I think you're kind of supposed to avoid eye contact with strangers. They always look at you kinda weird if you stare straight into their eyes like you want to make love to them.


----------



## skyless (Sep 26, 2015)

I don't really look people in the eyes unless we are talking. If you happen to make eye contact with a random person it just feels weird. When I'm out I generally avoid looking at people, and try to look at my phone or something else.


----------



## CannabisOil (Sep 16, 2015)

If I'm feeling particularly confident that day I'll make eye contact and smile but if I feel like **** or look like **** I'm probably gonna ghost thru the hallway as fast as possible while avoiding contact.


----------



## areyousatisfied (Oct 12, 2015)

I always glue my eyes to my phone in order to avoid making eye contact.

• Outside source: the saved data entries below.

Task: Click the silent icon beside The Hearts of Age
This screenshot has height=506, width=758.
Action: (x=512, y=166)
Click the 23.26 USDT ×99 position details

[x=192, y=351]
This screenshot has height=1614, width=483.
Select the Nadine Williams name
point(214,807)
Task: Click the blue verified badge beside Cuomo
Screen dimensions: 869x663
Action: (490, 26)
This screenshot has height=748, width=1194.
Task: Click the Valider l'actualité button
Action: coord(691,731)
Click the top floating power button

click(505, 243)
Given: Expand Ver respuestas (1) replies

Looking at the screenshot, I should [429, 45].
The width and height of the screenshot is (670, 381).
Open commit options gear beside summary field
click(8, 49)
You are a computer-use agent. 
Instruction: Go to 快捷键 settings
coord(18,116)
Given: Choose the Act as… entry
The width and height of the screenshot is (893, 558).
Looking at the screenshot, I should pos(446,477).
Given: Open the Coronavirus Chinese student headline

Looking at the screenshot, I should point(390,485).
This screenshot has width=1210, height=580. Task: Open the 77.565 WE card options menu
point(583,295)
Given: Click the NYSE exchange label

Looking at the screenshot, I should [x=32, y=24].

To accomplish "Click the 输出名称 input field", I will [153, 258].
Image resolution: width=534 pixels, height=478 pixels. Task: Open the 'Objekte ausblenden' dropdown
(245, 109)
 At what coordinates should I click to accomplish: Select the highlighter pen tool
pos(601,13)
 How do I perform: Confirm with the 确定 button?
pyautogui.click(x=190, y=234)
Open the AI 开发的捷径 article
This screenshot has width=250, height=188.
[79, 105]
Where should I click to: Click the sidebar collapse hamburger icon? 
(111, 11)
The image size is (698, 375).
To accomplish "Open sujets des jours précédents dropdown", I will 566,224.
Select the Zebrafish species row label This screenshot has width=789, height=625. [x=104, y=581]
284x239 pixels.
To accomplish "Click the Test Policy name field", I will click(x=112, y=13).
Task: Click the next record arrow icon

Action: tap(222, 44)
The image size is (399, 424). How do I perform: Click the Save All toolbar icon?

Every so often I'll look down at my feet or above me for a split second to make sure I'm not about to walk into something or fling myself into traffic..


----------



## quewezance (Sep 9, 2013)

Yes, sometimes. I even give a smile which I find weird, its like its intuitive. I rarely smiled in my early teenage years.


----------



## rdrr (Dec 31, 2008)

Its a yes and no thing, depending on how I am feeling. I do try to make eye contact with women I might find attractive though, although it's just looking as I walk past.


----------